Take the data below and extract the lines from the one with "The image size is (595, 296)." to the one with "You are a computer-use agent. The", inclusive, exactly as written.

### Data in this exercise

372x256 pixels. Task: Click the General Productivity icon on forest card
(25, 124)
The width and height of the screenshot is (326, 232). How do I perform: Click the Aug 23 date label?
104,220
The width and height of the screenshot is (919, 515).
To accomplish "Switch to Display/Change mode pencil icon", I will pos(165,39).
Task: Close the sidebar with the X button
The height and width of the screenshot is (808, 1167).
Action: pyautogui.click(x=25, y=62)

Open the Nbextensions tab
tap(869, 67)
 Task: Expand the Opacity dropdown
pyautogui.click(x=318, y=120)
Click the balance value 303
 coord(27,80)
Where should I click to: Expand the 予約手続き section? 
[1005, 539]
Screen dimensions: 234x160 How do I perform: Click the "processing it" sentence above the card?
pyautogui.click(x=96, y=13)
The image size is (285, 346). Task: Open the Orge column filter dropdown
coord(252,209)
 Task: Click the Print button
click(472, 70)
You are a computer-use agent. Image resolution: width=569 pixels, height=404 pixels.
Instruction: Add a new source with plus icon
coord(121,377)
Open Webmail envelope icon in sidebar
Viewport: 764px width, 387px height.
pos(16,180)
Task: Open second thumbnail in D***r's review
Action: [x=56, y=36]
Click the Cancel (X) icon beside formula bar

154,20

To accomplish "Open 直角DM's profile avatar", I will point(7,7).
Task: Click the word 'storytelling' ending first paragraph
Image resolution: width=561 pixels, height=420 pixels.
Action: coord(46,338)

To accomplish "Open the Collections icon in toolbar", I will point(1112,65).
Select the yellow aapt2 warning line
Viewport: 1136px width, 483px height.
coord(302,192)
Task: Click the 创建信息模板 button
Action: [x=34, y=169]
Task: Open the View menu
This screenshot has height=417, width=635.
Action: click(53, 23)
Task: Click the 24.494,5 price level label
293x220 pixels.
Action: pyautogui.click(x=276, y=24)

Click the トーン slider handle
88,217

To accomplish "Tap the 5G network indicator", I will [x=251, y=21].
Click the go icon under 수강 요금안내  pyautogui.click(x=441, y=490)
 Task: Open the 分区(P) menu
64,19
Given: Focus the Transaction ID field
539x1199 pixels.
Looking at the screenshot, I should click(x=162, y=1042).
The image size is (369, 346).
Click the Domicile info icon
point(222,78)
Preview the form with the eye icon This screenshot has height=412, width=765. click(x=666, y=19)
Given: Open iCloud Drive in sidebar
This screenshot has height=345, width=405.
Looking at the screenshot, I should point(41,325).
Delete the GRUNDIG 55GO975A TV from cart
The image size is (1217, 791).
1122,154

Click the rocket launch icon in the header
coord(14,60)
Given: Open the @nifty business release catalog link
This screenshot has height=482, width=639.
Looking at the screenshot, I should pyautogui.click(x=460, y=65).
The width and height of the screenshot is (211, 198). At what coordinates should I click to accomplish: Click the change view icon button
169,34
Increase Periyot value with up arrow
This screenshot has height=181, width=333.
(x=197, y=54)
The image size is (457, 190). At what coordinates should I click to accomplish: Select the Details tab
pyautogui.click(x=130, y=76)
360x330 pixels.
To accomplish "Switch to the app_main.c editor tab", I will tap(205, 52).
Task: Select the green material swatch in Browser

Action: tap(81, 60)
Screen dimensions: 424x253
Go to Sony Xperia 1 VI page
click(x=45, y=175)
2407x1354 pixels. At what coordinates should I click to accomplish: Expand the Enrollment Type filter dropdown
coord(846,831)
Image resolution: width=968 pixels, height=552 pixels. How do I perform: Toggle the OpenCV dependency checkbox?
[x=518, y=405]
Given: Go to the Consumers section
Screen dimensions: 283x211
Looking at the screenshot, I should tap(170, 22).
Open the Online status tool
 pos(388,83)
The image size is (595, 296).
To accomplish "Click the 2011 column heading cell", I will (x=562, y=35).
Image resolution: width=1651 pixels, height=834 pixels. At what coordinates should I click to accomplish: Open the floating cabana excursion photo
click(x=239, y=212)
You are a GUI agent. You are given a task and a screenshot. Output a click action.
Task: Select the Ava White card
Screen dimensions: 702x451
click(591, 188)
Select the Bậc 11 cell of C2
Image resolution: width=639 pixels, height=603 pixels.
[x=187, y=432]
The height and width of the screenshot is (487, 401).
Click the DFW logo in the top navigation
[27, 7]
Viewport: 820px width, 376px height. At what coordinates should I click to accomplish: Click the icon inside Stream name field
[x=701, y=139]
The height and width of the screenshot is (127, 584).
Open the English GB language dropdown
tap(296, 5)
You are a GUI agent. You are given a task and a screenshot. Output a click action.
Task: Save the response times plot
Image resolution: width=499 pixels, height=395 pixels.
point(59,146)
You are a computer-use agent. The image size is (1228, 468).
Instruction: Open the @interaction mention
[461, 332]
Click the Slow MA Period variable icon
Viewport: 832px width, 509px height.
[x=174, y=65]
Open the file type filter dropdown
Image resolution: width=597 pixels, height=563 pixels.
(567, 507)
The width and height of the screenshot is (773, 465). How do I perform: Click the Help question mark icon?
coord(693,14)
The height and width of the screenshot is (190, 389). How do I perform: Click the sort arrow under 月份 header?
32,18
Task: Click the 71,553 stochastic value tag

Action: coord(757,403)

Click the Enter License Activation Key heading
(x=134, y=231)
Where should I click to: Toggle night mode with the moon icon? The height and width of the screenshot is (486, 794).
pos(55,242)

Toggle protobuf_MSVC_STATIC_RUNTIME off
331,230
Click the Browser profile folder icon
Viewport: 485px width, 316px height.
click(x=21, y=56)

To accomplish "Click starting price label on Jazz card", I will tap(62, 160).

######

_The answer_:
The image size is (595, 296).
To accomplish "Click the 2011 column heading cell", I will (x=562, y=35).
Image resolution: width=1651 pixels, height=834 pixels. At what coordinates should I click to accomplish: Open the floating cabana excursion photo
click(x=239, y=212)
You are a GUI agent. You are given a task and a screenshot. Output a click action.
Task: Select the Ava White card
Screen dimensions: 702x451
click(591, 188)
Select the Bậc 11 cell of C2
Image resolution: width=639 pixels, height=603 pixels.
[x=187, y=432]
The height and width of the screenshot is (487, 401).
Click the DFW logo in the top navigation
[27, 7]
Viewport: 820px width, 376px height. At what coordinates should I click to accomplish: Click the icon inside Stream name field
[x=701, y=139]
The height and width of the screenshot is (127, 584).
Open the English GB language dropdown
tap(296, 5)
You are a GUI agent. You are given a task and a screenshot. Output a click action.
Task: Save the response times plot
Image resolution: width=499 pixels, height=395 pixels.
point(59,146)
You are a computer-use agent. The image size is (1228, 468).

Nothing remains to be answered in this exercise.